[Required action A]: In the weekly papers roundup, what does SKILL0 use at each curriculum stage to score how much each skill file helps the current policy?
[Required action B]: In the weekly papers roundup, rewrite the passage that begins at the words "The fix is a" and stops after "zero skill retrieval.", replacing "validation subset" with "held-out split".

[Page text]:
The AI papers that mattered this week — April 6, 2026

Seven papers this week share a quiet argument. Across training algorithms, video generation, vocabulary extension, and skill injection, each one is asking the same question in different terms: where does knowledge live? In the prompt? In the weights? In the architecture? The answer keeps coming back the same way — context is expensive and fragile, weights are durable and cheap at inference, and the hard work is getting knowledge from one to the other without breaking something along the way.

The model that ate its own cheat sheet

SKILL0: In-Context Agentic Reinforcement Learning for Skill Internalization is the paper that makes the week’s through-line most explicit. The standard recipe for LLM agents today is to store skills as text files and stuff them into the prompt before each action — exactly what Jarvis does when it activates a skill. SKILL0 identifies the flaw in this: a model following skill descriptions in its prompt is executing skills, not learning them. The competence lives in the context window, not in the weights, and it costs tokens every single turn.

The fix is a curriculum-based reinforcement learning loop that starts by handing the model its full skill library as in-context guidance, then progressively withdraws it as training proceeds. Each curriculum stage uses a validation subset to score how much each skill file actually helps the current policy; anything that no longer moves the needle gets dropped. By the end, the model runs inference with zero skill retrieval.

[Dataset excerpts]:
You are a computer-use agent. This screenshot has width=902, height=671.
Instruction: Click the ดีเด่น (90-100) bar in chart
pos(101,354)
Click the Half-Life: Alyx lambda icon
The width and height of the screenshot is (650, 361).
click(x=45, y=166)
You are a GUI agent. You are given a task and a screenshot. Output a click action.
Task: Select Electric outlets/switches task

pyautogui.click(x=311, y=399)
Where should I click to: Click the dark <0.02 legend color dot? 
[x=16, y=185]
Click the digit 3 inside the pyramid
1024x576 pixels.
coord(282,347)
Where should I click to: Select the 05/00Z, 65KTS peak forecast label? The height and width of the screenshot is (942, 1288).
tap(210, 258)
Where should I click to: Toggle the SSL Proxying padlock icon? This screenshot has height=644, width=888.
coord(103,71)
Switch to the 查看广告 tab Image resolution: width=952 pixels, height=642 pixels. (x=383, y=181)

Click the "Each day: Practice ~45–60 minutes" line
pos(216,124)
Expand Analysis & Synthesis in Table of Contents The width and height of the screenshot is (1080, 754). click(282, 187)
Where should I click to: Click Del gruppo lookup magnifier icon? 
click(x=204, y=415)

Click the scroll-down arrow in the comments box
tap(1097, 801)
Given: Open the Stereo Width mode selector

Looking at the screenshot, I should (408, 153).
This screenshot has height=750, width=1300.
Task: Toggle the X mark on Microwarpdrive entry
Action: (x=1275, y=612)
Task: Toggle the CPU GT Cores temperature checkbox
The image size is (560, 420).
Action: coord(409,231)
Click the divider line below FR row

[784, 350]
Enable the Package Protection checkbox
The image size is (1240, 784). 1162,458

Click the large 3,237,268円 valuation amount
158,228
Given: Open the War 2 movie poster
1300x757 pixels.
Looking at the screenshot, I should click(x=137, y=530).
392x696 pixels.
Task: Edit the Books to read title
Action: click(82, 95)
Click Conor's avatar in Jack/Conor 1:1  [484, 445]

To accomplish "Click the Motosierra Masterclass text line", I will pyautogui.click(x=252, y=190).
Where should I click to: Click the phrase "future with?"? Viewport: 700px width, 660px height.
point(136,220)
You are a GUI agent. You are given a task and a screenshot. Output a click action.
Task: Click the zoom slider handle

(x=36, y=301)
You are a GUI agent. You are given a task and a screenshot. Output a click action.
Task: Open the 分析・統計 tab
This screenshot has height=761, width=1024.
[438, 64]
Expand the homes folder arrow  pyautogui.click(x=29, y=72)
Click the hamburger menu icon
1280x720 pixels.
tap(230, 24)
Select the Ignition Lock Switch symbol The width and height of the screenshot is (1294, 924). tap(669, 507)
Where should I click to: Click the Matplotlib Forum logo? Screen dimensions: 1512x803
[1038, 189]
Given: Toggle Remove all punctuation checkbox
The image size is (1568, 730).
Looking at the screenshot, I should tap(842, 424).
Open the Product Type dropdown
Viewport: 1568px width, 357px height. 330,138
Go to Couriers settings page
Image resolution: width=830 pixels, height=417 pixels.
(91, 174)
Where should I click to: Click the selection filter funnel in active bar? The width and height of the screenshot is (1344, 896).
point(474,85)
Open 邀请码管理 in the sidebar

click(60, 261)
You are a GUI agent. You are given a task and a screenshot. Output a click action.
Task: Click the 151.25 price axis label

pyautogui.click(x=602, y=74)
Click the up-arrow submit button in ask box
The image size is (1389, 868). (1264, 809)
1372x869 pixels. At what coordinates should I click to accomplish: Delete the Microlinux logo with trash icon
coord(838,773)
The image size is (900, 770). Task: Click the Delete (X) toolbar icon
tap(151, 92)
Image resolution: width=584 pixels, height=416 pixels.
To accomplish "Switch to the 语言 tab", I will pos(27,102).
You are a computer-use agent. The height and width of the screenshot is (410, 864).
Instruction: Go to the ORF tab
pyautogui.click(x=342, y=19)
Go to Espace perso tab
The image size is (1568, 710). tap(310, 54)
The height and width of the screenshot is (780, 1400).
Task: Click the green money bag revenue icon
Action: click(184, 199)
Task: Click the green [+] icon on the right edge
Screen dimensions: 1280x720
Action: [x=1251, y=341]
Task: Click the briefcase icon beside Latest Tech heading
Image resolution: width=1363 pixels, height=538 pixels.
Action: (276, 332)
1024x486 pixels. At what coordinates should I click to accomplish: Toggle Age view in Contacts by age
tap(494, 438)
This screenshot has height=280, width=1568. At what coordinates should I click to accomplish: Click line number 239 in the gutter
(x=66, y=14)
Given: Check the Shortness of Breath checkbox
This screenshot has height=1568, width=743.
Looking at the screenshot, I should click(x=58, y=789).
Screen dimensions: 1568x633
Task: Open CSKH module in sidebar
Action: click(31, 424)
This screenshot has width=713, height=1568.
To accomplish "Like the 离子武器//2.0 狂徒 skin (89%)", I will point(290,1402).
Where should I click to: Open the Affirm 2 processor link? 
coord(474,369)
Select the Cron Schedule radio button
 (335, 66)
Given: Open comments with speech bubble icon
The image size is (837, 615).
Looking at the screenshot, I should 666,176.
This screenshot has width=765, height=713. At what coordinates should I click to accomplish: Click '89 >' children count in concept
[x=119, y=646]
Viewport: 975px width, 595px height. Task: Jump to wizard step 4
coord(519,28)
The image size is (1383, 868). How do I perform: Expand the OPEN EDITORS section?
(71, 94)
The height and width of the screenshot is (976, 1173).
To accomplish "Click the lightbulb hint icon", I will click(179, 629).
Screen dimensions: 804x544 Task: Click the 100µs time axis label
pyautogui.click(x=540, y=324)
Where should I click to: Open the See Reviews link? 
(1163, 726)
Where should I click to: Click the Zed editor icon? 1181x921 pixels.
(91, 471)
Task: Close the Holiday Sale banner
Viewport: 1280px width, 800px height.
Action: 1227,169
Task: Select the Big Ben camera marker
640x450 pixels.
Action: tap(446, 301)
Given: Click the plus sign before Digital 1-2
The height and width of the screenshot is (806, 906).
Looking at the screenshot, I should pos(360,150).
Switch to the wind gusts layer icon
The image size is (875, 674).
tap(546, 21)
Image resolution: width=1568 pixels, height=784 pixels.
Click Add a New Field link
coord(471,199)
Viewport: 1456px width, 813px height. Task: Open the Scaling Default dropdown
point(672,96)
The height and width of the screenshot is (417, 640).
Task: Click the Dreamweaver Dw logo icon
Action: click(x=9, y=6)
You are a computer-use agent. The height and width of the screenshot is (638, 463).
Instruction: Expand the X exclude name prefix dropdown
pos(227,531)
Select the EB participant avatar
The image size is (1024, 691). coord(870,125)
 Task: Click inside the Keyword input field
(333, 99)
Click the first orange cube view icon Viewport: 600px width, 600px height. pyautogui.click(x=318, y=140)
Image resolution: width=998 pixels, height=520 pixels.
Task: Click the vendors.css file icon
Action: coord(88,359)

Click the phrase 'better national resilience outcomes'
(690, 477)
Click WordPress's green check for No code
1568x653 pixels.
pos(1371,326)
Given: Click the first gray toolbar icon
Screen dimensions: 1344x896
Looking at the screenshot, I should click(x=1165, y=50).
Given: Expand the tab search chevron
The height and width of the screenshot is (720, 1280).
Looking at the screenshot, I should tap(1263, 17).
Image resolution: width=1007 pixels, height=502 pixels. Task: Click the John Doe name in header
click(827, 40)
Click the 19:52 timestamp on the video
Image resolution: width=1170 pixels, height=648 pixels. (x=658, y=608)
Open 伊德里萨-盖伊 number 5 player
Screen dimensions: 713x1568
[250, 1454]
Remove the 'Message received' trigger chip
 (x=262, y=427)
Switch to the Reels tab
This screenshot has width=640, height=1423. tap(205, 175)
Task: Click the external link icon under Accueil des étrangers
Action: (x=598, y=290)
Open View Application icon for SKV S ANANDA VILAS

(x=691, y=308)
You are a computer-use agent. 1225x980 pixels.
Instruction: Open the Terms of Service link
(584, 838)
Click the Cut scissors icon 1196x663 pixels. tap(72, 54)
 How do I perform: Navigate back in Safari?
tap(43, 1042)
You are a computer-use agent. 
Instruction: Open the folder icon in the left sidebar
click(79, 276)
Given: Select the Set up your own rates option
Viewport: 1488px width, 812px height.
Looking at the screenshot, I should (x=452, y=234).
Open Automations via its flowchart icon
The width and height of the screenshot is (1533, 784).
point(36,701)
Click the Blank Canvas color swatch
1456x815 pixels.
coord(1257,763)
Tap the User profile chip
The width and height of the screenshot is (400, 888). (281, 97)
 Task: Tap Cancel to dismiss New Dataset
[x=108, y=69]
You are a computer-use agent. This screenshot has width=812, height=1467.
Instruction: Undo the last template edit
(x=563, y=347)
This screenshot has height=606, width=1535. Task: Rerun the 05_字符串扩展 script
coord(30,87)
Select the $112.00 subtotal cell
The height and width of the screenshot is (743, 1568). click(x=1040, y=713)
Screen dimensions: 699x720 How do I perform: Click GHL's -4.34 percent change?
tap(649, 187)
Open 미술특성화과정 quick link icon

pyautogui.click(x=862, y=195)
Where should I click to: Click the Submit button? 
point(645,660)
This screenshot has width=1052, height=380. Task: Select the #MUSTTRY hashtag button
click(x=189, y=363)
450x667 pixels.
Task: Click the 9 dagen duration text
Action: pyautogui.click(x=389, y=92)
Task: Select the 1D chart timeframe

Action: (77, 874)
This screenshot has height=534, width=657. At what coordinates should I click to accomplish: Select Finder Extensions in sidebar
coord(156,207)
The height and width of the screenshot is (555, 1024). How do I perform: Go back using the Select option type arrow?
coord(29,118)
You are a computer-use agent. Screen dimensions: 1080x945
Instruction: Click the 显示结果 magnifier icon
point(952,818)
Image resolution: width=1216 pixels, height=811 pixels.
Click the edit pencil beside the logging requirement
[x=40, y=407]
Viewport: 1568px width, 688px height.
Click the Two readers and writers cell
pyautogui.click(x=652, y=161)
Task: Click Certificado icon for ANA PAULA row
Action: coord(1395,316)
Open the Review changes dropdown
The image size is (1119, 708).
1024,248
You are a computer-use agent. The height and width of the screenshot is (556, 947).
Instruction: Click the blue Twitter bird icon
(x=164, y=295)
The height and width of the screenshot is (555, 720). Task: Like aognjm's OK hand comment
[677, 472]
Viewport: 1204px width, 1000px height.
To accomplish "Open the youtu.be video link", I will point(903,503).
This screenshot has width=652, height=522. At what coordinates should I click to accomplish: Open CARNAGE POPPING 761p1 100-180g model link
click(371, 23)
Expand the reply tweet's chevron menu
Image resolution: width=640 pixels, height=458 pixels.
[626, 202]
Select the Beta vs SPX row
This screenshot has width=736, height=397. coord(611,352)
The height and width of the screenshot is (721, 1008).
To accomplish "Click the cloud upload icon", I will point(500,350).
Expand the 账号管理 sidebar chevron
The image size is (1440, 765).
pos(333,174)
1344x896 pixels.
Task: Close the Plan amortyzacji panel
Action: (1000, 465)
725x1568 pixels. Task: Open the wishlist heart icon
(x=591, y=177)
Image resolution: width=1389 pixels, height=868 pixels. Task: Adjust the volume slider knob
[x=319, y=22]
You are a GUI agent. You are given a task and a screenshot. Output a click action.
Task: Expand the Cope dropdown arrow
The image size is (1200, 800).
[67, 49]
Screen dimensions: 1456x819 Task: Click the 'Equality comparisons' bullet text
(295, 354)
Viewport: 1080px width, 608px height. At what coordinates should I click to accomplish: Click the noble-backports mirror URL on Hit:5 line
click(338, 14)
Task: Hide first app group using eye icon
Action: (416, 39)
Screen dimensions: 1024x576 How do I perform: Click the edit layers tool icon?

[Answer section A]: A validation subset.

[Answer section B]:
The fix is a curriculum-based reinforcement learning loop that starts by handing the model its full skill library as in-context guidance, then progressively withdraws it as training proceeds. Each curriculum stage uses a held-out split to score how much each skill file actually helps the current policy; anything that no longer moves the needle gets dropped. By the end, the model runs inference with zero skill retrieval.